How Google’s AI Research System is Revolutionizing Tropical Cyclone Forecasting with Speed
When Developing Cyclone Melissa swirled off the coast of Haiti, weather expert Philippe Papin felt certain it was about to grow into a major tropical system.
Serving as primary meteorologist on duty, he forecasted that in a single day the weather system would intensify into a severe hurricane and begin a turn in the direction of the coast of Jamaica. Not a single expert had ever issued this confident prediction for rapid strengthening.
However, Papin had an ace up his sleeve: AI technology in the guise of Google’s recently introduced DeepMind hurricane model – released for the initial occasion in June. True to the forecast, Melissa did become a system of remarkable power that ravaged Jamaica.
Growing Dependence on AI Predictions
Forecasters are increasingly leaning hard on Google DeepMind. On the morning of 25 October, Papin clarified in his official briefing that the AI tool was a key factor for his certainty: “Approximately 40/50 AI ensemble members show Melissa reaching a Category 5 hurricane. While I am not ready to predict that strength yet given track uncertainty, that remains a possibility.
“There is a high probability that a period of quick strengthening will occur as the system moves slowly over very warm ocean waters which is the most extreme oceanic heat content in the whole Atlantic basin.”
Surpassing Conventional Systems
The AI model is the first artificial intelligence system dedicated to tropical cyclones, and currently the first to outperform traditional meteorological experts at their own game. Through all tropical systems this season, the AI is top-performing – even beating experts on path forecasts.
The hurricane eventually made landfall in Jamaica at maximum strength, among the most powerful coastal impacts ever documented in almost 200 years of record-keeping across the region. Papin’s bold forecast likely gave residents extra time to get ready for the disaster, possibly saving people and assets.
How The System Works
Google’s model works by identifying trends that traditional lengthy scientific prediction systems may overlook.
“They do it far faster than their physics-based cousins, and the computing power is less expensive and time consuming,” said Michael Lowry, a former forecaster.
“What this hurricane season has demonstrated in short order is that the recent AI weather models are on par with and, in certain instances, superior than the less rapid physics-based weather models we’ve traditionally leaned on,” he added.
Understanding AI Technology
It’s important to note, Google DeepMind is an example of AI training – a method that has been employed in research fields like weather science for years – and is distinct from generative AI like ChatGPT.

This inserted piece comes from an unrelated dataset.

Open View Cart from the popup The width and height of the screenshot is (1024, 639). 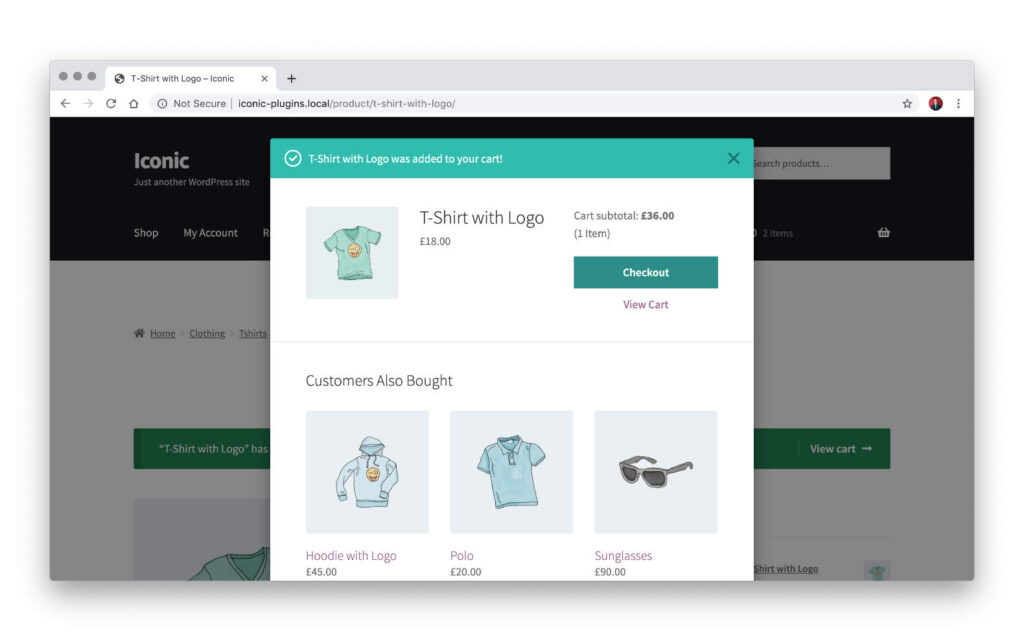click(645, 304)
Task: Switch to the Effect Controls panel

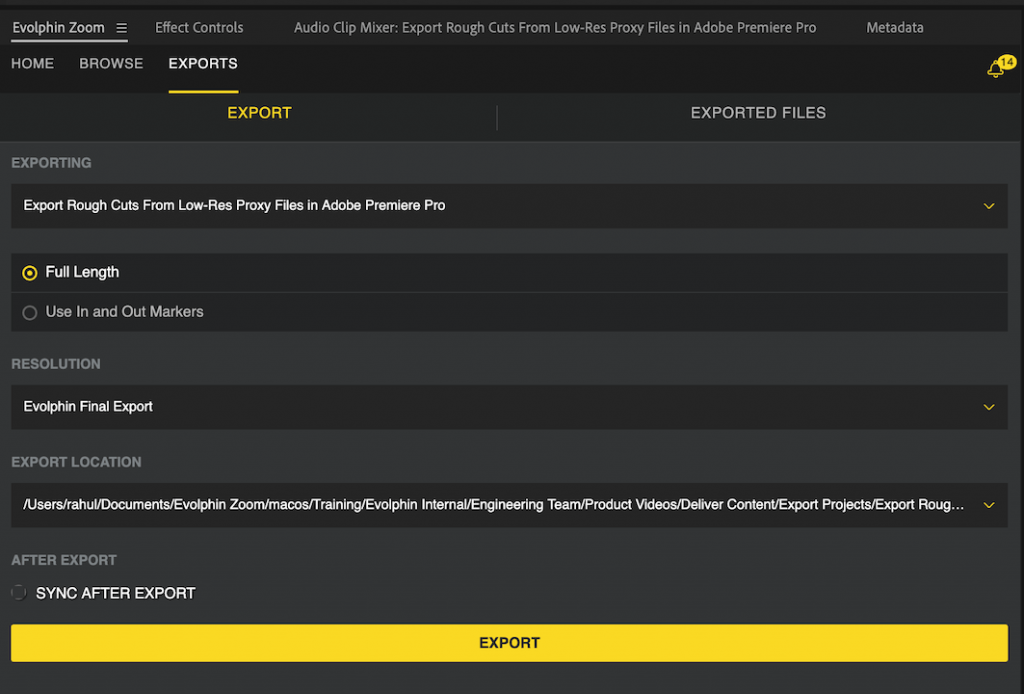Action: [x=198, y=27]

Machine learning takes large datasets and pulls out patterns from them in a manner that its system only requires minutes to generate an result, and can do so on a standard PC – in strong contrast to the flagship models that governments have utilized for years that can require many hours to run and need some of the biggest supercomputers in the world.
Expert Reactions and Upcoming Advances
Nevertheless, the fact that the AI could outperform earlier top-tier traditional systems so rapidly is nothing short of amazing to meteorologists who have dedicated their lives trying to forecast the most intense weather systems.
“I’m impressed,” said James Franklin, a retired expert. “The data is now large enough that it’s evident this is not just beginner’s luck.”
He said that while Google DeepMind is outperforming all other models on predicting the trajectory of hurricanes worldwide this year, similar to other systems it occasionally gets high-end intensity forecasts wrong. It struggled with another storm earlier this year, as it was also undergoing rapid intensification to maximum intensity north of the Caribbean.
In the coming offseason, he said he intends to talk with the company about how it can make the DeepMind output more useful for forecasters by providing additional internal information they can utilize to evaluate the reasons it is producing its answers.
“The one thing that nags at me is that although these forecasts appear really, really good, the output of the system is essentially a black box,” said Franklin.
Wider Industry Developments
Historically, no a commercial entity that has produced a top-level forecasting system which allows researchers a view of its techniques – in contrast to most systems which are provided at no cost to the general audience in their full form by the governments that created and operate them.
The company is not alone in starting to use AI to address challenging meteorological problems. The US and European governments also have their respective artificial intelligence systems in the development phase – which have demonstrated better performance over earlier traditional systems.
Future developments in artificial intelligence predictions seem to be startup companies tackling formerly tough-to-solve problems such as long-range forecasts and better early alerts of tornado outbreaks and sudden deluges – and they are receiving US government funding to pursue this. One company, WindBorne Systems, is even launching its own weather balloons to address deficiencies in the US weather-observing network.